> PROMPT:
Should a line below contain the word "Close", report it.

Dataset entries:
────────────────────────────────────────

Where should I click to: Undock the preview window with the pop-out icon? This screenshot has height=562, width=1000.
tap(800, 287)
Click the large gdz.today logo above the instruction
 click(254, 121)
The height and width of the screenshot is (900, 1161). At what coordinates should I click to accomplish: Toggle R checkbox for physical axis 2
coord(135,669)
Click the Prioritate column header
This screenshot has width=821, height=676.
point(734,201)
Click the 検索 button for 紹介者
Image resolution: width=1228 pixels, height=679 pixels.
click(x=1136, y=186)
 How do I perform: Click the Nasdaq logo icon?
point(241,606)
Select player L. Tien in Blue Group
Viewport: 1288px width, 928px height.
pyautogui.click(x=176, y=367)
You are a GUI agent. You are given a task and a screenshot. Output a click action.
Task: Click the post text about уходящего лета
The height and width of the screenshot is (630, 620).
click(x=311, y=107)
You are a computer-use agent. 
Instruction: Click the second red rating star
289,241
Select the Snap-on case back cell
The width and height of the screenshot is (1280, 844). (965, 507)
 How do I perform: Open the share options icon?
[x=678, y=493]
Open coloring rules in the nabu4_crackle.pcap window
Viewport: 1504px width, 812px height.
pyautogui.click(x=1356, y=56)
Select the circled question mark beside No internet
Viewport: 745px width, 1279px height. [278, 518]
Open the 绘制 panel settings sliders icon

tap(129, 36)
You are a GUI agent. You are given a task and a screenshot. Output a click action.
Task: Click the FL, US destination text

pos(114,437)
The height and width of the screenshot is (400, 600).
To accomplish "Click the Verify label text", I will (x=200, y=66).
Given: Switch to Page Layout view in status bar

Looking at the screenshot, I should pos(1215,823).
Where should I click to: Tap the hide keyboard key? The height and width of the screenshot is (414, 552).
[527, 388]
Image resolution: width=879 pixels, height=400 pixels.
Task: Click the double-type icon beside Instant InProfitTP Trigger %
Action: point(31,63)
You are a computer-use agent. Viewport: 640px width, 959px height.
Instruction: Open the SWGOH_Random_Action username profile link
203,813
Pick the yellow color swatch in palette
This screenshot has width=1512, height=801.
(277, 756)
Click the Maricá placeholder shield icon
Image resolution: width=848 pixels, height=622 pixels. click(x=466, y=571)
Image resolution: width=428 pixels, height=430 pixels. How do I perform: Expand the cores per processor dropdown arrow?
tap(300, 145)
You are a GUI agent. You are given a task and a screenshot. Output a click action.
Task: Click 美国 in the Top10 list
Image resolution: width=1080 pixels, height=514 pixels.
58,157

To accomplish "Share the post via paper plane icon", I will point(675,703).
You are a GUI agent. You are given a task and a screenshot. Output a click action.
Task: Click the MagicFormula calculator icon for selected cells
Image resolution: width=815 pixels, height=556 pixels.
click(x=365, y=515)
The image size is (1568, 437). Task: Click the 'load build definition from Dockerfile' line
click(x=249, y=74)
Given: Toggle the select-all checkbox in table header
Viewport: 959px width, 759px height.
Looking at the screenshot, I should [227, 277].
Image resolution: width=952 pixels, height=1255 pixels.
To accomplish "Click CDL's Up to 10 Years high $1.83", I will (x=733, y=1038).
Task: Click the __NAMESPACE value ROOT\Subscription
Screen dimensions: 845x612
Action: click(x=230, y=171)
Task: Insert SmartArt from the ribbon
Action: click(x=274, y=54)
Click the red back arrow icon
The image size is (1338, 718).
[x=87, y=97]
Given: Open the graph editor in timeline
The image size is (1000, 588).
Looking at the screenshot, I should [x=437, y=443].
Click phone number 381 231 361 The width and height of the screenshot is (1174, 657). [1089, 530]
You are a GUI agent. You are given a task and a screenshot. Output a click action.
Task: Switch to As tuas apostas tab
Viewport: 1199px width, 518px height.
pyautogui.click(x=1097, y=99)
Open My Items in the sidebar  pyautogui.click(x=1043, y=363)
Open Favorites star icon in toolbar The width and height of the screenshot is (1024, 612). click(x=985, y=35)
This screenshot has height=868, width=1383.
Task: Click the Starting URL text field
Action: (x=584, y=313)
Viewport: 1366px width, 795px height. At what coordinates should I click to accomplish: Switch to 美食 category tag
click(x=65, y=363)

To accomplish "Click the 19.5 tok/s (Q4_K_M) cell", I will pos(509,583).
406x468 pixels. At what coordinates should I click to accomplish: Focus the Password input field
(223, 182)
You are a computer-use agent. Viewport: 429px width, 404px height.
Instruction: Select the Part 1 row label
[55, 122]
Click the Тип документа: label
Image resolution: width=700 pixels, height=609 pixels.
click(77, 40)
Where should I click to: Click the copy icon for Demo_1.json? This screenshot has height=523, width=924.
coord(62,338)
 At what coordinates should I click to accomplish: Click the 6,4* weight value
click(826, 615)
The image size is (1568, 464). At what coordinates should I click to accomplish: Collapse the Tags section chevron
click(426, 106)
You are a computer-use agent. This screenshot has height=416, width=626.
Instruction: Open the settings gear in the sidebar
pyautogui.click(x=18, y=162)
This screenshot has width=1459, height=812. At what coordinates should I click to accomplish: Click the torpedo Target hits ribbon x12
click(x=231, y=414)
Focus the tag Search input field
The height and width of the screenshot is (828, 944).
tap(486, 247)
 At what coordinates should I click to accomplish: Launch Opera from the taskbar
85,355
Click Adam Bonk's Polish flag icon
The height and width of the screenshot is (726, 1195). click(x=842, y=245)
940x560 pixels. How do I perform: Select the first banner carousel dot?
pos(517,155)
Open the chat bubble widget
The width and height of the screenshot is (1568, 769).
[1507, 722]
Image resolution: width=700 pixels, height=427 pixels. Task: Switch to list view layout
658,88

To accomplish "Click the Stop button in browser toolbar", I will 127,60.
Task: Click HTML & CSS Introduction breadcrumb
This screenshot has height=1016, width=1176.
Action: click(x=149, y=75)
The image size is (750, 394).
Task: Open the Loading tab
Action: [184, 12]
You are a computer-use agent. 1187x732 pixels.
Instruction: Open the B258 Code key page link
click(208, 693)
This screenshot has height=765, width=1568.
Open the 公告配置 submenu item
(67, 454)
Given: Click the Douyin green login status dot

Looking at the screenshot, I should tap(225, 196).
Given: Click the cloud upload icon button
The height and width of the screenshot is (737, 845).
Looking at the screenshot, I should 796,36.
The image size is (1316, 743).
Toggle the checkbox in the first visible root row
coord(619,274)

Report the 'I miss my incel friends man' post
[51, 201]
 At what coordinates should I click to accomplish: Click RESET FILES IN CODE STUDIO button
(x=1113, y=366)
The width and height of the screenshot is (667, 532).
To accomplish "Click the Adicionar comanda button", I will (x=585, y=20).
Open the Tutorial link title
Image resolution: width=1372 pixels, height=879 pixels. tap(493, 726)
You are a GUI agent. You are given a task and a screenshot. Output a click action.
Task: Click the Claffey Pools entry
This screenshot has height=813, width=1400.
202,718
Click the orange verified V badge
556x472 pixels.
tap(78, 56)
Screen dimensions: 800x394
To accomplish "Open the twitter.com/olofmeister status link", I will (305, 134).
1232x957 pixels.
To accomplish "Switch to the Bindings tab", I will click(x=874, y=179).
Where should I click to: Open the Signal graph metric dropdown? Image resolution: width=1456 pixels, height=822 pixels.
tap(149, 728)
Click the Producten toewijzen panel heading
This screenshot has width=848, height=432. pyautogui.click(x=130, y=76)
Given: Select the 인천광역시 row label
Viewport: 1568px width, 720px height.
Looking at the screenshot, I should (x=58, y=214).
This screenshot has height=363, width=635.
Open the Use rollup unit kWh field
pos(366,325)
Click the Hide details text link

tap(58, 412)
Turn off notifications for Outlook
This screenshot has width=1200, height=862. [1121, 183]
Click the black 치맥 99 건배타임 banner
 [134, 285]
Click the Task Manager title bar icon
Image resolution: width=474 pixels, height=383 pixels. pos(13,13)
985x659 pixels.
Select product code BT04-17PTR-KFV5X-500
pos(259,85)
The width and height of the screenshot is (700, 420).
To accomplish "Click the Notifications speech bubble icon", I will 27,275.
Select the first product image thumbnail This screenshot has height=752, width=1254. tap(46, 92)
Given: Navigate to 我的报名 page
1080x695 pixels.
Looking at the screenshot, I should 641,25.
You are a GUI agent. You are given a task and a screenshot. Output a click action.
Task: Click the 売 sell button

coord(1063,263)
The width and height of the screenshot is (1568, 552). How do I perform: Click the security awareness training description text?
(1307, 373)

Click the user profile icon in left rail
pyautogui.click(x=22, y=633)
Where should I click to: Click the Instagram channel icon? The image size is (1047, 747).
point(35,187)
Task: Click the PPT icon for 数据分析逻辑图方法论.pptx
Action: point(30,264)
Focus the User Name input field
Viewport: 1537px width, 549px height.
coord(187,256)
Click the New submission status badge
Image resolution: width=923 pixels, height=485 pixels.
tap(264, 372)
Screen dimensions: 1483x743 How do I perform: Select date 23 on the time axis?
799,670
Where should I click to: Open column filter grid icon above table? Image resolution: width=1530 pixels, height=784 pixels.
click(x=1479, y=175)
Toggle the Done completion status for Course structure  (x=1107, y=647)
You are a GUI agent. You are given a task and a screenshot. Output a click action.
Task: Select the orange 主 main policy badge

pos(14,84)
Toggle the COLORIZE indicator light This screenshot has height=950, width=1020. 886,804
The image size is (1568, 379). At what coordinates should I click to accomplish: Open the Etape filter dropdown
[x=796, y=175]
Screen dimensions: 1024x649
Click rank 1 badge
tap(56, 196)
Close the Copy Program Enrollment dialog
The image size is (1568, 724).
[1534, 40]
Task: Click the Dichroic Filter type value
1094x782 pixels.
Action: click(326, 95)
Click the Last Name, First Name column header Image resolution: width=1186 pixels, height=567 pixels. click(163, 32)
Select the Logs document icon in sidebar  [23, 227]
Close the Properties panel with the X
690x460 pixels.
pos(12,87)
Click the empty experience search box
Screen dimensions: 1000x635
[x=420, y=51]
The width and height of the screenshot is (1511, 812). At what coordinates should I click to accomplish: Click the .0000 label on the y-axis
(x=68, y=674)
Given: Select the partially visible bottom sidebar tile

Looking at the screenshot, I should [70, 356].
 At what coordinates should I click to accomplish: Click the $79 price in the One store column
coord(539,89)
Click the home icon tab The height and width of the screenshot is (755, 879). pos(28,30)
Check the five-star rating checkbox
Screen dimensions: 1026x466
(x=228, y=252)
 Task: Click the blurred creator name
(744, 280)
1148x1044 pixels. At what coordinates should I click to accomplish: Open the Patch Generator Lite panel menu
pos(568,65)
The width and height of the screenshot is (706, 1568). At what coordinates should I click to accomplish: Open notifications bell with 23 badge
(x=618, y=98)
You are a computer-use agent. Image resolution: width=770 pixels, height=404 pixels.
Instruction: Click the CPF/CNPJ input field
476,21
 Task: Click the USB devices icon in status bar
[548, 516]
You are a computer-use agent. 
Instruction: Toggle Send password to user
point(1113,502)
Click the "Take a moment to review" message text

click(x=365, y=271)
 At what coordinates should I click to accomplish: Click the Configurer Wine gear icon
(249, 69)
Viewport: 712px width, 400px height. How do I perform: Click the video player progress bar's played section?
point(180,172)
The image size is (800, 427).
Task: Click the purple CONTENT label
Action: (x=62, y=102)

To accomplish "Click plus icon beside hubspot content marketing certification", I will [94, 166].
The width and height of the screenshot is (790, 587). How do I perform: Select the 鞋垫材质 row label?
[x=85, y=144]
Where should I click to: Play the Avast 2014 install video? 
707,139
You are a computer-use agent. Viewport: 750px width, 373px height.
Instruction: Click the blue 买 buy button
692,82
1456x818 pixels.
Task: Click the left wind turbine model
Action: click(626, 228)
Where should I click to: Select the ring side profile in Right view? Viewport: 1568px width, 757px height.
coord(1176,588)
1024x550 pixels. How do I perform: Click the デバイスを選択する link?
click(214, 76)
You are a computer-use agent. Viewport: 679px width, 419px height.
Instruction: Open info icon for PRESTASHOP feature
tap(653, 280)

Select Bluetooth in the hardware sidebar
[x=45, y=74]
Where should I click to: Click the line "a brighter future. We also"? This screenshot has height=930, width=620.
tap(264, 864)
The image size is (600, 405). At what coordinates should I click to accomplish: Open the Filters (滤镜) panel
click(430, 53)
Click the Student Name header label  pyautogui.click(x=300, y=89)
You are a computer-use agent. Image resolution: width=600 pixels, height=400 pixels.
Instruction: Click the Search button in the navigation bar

────────────────────────────────────────

> TASK OUTPUT:
Close the Copy Program Enrollment dialog
Close the Properties panel with the X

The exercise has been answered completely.